## PROBLEM DETAILS
Scan the records below for the line with "You are a GUI" and the line with "The width and". Repeat those two lines and every line between them exactly, and nothing else.

[Stored items from a collection]
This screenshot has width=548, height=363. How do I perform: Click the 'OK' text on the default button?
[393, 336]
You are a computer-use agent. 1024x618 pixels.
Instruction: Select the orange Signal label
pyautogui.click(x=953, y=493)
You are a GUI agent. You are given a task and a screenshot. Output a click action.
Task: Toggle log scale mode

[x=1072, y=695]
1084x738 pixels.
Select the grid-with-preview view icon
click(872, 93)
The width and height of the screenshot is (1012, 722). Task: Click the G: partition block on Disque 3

* * *

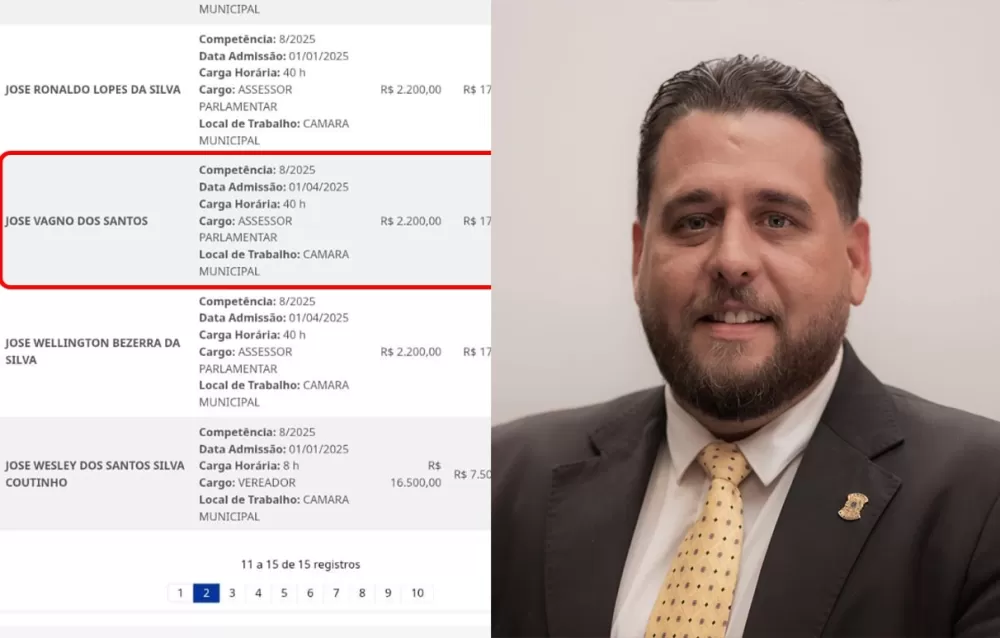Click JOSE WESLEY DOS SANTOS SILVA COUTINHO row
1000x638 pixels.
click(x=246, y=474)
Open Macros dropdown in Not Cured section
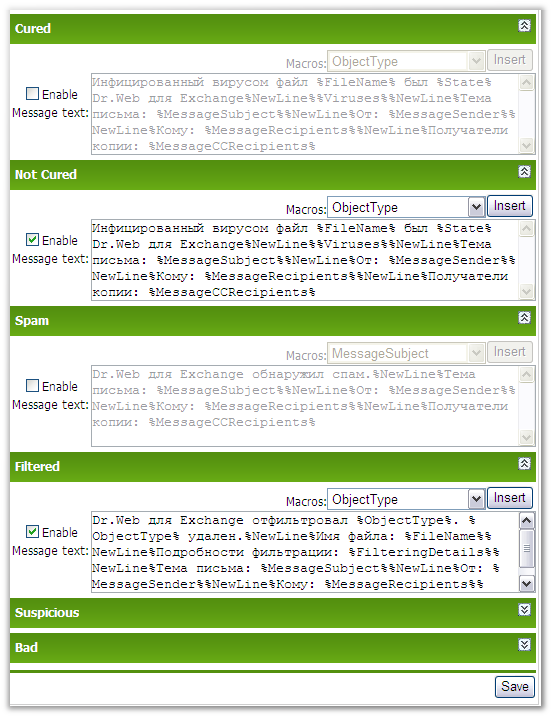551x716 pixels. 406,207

## PROBLEM SOLUTION
You are a GUI agent. You are given a task and a screenshot. Output a click action.
Task: Toggle log scale mode

[x=1072, y=695]
1084x738 pixels.
Select the grid-with-preview view icon
click(872, 93)
The width and height of the screenshot is (1012, 722). Task: Click the G: partition block on Disque 3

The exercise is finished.